To be able to run this Shiny app, you will need to have the following prerequesites and have follow the instructions below.

Prerequisites

Libraries needed on R:

  • twitteR
  • shiny
  • RCurl
  • wordcloud
  • tm
  • tmap
  • plyr
  • stringr
  • xml
  • ggplot2

Running the application

Make sure you have all the prerequisites installed and you are connected to the internet. Then copy the following into R console to run the app:

shiny::runGitHub("jamesadhitthana/UPH_SentimentForecast")

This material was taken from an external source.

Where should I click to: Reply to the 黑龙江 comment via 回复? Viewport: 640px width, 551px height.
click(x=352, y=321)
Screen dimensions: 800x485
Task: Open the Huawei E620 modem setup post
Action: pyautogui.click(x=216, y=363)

If all works well this is the main view when our shiny program is first run.

tutorial1

User can see information related to the brand that will be seen by pressing the radio button available. After choosing a brand, the user can select the type of information that will be displayed by pressing the existing action button. There are 4 graphs that can be displayed: Histogram, Bar Chart, Linear Regression, Word Cloud. Specially for the Histogram and Bar Chart will show the graph of all existing brands in order to show the comparison.

tutorial2

This is the view of the histogram after the user hits the view histogram button.

tutorial3

User can also display graph bar charts to show the sentiment score of each brand.

tutorial4

Then, user can see the linear regression of each brand to see the analysis and prediction of customer satisfaction for the next year.

tutorial5

And the last, the user can see the word cloud that shows the word that often appears on Twitter related with the selected brand.

tutorial6

Explanation

On this section, we will explain the techniques that we have used to achieve our results.

searchTwitter

To grab and download the tweets from twitter the ‘twitteR’ library is used. Before we can get started the consumer_key, consumer_secret,acces_token, and access_secret has to be activated first before we can access the twitter API via the twitteR library.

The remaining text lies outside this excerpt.